His five-stage process is so gnarly it has spawned some additional five-stage processes as side effects. House is a mess, all right. No wonder we enjoy watching him. :)
Posted by Iapetus999 on April 13, 2010 05:38 UTC
I think most protagonists have to be jerks at some point. I have one who is always trying to be nice and do the right thing, but she learns that she has to be a jerk to get things done and she can’t please everyone. Another protagonist is a real jerk, maybe not House level, but she has to learn the opposite, to get what she wants she can’t set herself above everyone else. To jerks!
Posted by Liberty on April 13, 2010 16:59 UTC
Great points! I love House and think I’ve seen almost all the episodes... so try as I might, I can’t remember a wife leaving him. Girlfriend, yes; wife, no.
It’s interesting to watch this season post-drug addiction. You see more of House being nice, though not necessarily in a “normal” way. One of the recent episodes had him challenging Wilson to get furniture for their apartment, then he sent it back when he discovered it was not picked by Wilson. :) What a way to illustrate House’s character! House is definitely a good example for us writers who want a bit of a jerk for a character—protagonist or no.
Posted by Lexi Revellian on April 13, 2010 21:12 UTC
When my daughter was eighteen, all the boys she knew thought House was cool, the sort of guy girls would really go for. Maybe they liked him because he acts like an adolescent, but an adolescent with POWER.
Re jerks with redeeming features in fiction, you have made me realize I’ve written one of those (not the hero). He was challenging to write, and a lot of fun, and ended up one of my favourite characters.
Posted by Theresa Milstein on April 15, 2010 16:43 UTC
I agree that lovable jerks, like the character in “House” are appealing. That’s why Gordon Ramsey’s shows are so successful. Sure, he throws food and calls people “Donkey", but he does it because he wants to get something better out of them. He’s not just a jerk - he cares too. The unpredictability is fun, but I’ve never made a main character behave like these guys.

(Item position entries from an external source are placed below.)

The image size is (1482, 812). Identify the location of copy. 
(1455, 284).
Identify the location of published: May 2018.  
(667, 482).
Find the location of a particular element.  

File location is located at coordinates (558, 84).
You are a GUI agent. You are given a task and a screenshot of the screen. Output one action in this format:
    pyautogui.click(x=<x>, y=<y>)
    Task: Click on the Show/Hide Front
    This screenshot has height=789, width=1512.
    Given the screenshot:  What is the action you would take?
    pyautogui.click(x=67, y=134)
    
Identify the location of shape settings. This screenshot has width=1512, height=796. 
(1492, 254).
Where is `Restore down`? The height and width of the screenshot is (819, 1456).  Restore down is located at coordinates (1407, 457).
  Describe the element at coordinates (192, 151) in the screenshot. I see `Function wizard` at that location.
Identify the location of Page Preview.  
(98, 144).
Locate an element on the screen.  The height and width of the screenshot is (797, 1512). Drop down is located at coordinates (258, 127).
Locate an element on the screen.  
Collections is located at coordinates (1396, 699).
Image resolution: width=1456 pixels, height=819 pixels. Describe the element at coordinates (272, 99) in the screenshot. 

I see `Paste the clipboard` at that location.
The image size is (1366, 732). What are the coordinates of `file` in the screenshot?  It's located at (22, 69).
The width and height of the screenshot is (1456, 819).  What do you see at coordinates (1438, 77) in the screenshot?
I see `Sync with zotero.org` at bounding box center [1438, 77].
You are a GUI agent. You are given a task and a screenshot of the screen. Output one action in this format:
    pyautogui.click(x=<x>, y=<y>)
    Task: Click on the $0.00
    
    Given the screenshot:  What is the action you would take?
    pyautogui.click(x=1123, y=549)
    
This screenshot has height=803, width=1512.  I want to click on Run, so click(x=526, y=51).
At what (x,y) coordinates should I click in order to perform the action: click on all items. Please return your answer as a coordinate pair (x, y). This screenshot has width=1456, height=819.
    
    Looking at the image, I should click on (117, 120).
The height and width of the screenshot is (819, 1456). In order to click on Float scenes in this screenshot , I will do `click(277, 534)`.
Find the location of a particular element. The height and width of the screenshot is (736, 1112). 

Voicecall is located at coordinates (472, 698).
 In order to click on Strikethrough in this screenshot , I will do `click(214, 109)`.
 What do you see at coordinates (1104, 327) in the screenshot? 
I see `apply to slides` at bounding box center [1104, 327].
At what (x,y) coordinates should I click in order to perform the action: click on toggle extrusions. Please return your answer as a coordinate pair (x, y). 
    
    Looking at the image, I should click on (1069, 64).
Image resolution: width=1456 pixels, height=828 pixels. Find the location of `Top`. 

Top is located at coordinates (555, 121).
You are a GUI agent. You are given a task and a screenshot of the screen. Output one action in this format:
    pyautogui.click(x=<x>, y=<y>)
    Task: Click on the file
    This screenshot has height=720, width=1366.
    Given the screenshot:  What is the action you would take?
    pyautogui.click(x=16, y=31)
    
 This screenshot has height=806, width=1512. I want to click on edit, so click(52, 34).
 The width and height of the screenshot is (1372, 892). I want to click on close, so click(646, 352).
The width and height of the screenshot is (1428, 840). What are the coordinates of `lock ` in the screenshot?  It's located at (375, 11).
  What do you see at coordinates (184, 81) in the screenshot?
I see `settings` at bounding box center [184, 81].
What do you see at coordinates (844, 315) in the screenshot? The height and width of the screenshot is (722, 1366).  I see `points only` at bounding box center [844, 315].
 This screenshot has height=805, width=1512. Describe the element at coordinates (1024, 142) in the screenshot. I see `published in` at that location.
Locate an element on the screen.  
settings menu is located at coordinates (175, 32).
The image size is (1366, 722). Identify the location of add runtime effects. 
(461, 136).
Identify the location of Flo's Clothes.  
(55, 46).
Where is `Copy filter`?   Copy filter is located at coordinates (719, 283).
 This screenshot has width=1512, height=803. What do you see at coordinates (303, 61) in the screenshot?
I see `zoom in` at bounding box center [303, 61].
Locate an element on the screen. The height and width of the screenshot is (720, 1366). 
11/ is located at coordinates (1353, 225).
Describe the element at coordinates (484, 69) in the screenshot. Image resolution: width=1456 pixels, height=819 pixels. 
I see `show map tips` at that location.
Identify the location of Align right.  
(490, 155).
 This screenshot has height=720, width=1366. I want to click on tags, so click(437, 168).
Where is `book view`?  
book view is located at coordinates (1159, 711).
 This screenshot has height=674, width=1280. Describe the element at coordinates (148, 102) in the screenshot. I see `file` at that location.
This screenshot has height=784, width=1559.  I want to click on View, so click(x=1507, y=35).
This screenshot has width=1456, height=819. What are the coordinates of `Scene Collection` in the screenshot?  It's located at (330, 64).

Posted by Gwen Hernandez on April 16, 2010 00:50 UTC
Great post! I’ve been thinking of a character who has a lot of “jerk” qualities, and your ideas will help me strike the right balance (I hope). Thanks.


Posted by Cheree on April 12, 2010 20:48 UTC
Great post. I totally agree, I love House, mainly because of the way his character’s set up. As long as the jerk has some redeemable qualities (or a reason why he’s the way he is), and can change by the end of the novel then loveable jerks are fun to read.